--- Short problem ---
Copy out the entries below verbatim, starting at their first line and ending with the line that contains "Looking at the screenshot, I should (816, 172).", including both of those lines.

^^^^^^^^

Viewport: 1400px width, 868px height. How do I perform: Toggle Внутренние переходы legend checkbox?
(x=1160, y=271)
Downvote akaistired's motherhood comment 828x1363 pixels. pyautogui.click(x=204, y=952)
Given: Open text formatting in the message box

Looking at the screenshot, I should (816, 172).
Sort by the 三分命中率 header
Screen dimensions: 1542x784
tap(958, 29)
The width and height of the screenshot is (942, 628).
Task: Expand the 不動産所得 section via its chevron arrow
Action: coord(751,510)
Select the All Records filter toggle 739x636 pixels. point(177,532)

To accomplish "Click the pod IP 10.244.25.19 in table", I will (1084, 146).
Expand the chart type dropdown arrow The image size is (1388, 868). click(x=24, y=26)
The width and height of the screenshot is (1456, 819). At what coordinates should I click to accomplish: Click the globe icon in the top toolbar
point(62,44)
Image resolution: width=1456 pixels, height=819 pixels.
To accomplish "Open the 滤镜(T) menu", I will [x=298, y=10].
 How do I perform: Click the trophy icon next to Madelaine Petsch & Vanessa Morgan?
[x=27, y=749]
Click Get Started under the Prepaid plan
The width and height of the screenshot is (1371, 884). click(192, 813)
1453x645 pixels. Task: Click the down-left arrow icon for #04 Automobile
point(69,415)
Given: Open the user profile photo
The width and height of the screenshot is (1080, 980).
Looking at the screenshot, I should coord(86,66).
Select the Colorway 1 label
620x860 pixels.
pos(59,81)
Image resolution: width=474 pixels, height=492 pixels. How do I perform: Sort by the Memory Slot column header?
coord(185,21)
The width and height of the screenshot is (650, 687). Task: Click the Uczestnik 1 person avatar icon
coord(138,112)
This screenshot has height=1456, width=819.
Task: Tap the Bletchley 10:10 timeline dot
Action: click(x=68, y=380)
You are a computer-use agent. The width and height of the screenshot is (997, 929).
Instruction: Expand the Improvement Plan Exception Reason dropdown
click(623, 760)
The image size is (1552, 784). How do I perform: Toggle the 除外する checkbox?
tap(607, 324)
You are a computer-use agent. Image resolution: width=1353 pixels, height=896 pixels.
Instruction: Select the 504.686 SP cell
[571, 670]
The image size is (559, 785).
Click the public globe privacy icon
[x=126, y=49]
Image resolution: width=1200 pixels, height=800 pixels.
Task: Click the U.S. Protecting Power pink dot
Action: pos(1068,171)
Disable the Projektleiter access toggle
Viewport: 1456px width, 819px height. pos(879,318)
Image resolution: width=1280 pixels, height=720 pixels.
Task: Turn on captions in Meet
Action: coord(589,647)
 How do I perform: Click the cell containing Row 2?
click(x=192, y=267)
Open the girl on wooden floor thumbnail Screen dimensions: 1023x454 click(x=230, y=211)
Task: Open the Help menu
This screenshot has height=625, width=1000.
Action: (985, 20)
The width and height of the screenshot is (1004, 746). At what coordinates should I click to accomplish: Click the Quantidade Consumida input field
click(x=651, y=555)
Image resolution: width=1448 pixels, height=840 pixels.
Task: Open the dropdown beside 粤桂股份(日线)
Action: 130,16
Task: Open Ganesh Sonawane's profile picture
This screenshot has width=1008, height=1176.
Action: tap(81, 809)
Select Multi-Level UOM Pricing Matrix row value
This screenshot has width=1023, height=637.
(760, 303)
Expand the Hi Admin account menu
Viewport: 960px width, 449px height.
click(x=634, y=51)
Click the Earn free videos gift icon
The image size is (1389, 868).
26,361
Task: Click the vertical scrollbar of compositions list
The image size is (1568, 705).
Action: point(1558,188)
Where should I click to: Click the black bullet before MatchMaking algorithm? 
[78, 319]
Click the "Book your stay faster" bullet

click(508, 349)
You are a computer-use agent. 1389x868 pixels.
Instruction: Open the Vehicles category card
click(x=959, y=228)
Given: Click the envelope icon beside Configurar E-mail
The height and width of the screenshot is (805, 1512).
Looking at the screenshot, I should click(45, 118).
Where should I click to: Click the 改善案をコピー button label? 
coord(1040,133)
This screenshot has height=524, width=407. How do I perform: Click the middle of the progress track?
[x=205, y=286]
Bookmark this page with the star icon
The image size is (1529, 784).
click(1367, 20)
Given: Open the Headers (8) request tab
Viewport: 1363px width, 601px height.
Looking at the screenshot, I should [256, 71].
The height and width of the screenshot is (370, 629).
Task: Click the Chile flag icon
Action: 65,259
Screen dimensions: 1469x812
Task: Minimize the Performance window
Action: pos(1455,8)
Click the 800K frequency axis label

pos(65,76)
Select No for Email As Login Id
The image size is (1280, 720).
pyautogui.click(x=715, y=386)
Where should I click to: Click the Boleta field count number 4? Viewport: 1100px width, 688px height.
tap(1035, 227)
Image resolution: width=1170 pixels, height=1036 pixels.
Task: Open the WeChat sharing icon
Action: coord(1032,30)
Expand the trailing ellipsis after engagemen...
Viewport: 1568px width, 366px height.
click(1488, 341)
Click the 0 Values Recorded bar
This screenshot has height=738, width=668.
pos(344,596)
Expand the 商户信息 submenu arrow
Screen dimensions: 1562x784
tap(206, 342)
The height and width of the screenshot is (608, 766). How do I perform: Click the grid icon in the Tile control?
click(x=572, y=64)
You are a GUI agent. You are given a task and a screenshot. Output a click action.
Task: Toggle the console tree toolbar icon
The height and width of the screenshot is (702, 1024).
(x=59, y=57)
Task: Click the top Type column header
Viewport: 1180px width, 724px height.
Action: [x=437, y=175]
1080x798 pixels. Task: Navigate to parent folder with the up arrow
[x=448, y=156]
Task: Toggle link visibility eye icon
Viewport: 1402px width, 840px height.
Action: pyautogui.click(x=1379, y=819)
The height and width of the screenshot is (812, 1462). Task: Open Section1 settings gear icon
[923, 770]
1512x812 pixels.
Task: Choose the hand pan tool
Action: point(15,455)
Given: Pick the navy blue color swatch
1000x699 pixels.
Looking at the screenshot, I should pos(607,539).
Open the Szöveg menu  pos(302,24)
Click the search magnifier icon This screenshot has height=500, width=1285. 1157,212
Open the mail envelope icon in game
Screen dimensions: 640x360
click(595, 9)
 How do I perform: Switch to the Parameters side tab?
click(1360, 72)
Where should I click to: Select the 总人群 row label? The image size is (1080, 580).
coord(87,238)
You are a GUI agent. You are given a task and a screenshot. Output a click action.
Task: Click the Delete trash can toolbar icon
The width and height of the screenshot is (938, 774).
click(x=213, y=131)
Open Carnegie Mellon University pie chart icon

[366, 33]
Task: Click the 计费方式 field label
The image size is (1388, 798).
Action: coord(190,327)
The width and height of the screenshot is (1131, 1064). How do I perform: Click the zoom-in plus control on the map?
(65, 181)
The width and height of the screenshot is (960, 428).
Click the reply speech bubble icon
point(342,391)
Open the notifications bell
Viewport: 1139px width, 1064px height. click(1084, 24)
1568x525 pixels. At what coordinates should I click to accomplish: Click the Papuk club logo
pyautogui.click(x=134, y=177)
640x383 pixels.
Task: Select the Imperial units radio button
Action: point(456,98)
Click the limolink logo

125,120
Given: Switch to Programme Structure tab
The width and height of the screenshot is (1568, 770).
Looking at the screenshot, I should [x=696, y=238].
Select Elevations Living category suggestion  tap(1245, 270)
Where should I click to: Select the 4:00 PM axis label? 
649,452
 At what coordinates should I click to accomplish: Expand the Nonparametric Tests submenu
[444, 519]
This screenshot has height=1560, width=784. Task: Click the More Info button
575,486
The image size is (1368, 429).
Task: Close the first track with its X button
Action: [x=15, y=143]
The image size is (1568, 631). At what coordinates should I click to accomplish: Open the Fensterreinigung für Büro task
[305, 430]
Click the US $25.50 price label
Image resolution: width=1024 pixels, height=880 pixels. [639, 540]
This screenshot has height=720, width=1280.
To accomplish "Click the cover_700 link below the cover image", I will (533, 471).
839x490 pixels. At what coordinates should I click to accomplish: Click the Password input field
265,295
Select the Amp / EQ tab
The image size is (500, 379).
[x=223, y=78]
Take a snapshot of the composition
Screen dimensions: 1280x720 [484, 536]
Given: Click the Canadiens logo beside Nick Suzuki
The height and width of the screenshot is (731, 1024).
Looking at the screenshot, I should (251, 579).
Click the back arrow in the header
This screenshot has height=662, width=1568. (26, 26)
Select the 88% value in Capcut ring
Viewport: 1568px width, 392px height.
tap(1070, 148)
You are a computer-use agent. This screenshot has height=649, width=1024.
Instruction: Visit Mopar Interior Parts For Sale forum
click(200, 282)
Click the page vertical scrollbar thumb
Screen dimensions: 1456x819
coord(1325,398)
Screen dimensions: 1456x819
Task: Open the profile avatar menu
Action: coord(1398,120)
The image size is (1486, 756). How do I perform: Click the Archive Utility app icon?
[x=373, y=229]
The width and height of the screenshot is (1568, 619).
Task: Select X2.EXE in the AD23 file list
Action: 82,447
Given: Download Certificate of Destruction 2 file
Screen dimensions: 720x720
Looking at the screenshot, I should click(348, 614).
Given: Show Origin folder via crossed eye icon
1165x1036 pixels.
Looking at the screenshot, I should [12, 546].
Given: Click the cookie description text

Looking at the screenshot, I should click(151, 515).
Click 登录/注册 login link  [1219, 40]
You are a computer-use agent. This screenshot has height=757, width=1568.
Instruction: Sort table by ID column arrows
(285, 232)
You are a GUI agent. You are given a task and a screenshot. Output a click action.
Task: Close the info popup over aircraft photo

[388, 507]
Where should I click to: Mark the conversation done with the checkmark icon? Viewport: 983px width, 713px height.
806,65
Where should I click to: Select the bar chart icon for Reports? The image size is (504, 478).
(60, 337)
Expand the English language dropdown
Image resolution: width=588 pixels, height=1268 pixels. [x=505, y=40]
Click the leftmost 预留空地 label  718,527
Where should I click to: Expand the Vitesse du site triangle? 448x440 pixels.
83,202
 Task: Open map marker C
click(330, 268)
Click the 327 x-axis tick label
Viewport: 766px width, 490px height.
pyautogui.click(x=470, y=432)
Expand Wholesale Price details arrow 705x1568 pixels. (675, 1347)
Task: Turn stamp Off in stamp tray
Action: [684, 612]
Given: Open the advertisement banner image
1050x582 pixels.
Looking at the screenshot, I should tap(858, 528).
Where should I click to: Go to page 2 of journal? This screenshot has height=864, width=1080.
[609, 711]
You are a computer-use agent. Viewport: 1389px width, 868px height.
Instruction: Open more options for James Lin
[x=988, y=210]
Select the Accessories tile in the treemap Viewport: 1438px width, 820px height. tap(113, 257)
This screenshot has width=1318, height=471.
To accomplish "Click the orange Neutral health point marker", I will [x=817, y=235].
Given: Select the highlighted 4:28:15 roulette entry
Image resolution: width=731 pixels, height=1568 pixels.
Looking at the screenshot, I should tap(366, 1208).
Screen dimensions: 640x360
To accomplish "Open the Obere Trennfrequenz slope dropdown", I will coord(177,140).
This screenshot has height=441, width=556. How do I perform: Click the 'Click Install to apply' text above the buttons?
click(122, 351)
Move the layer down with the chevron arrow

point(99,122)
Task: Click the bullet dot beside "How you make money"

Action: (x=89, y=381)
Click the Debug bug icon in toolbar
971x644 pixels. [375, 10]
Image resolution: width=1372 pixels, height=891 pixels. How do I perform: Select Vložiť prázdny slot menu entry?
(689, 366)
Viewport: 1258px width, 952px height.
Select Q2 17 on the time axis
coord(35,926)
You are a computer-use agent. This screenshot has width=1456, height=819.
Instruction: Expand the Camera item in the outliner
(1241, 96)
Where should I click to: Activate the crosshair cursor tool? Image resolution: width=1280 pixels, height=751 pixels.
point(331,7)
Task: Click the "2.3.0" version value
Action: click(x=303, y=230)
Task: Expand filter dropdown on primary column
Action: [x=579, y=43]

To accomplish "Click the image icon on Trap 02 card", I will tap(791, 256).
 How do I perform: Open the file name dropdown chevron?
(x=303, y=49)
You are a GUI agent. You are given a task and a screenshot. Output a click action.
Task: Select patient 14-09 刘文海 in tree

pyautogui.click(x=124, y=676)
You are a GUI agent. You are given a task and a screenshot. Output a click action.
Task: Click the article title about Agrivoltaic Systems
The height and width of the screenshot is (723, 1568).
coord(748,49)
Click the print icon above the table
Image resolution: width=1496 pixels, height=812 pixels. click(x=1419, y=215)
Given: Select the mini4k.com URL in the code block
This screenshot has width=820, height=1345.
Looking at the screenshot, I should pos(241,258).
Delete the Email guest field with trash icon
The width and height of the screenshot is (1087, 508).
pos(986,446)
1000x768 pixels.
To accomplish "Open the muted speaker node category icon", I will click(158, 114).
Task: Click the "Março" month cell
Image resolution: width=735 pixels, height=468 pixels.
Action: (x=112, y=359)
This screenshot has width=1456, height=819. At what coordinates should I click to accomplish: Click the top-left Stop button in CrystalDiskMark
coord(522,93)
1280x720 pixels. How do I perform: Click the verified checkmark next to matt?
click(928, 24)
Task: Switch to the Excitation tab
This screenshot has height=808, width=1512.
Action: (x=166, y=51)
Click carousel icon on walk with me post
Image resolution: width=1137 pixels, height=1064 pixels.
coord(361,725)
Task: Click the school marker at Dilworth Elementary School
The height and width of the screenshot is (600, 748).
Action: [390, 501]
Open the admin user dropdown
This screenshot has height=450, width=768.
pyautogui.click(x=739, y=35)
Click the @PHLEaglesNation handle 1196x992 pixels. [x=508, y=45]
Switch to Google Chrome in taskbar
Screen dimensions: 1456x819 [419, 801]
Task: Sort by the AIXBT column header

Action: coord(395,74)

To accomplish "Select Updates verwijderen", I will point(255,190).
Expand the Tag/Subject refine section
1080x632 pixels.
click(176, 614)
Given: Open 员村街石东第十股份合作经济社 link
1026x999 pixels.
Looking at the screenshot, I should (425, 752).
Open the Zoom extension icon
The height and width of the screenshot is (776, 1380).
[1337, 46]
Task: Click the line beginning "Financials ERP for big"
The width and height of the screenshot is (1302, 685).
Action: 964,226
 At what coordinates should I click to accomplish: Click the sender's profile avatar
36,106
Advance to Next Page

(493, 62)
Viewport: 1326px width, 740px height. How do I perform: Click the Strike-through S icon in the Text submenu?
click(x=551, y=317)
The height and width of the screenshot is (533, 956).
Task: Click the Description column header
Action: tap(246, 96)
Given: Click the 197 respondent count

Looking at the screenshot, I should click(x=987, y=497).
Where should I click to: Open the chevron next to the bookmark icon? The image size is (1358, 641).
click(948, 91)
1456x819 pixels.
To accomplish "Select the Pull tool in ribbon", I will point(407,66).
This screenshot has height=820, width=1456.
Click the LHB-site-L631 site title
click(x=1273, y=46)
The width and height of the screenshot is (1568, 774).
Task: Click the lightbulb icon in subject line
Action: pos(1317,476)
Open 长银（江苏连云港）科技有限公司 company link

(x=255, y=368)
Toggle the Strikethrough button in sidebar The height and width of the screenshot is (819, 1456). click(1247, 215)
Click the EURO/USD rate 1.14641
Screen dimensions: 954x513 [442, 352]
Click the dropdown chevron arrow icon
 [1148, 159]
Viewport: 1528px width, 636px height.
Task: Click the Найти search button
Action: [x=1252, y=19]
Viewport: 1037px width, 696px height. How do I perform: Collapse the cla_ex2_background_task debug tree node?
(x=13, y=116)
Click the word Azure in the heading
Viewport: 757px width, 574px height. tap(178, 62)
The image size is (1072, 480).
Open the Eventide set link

^^^^^^^^

--- Answer below ---
Viewport: 1400px width, 868px height. How do I perform: Toggle Внутренние переходы legend checkbox?
(x=1160, y=271)
Downvote akaistired's motherhood comment 828x1363 pixels. pyautogui.click(x=204, y=952)
Given: Open text formatting in the message box

Looking at the screenshot, I should (816, 172).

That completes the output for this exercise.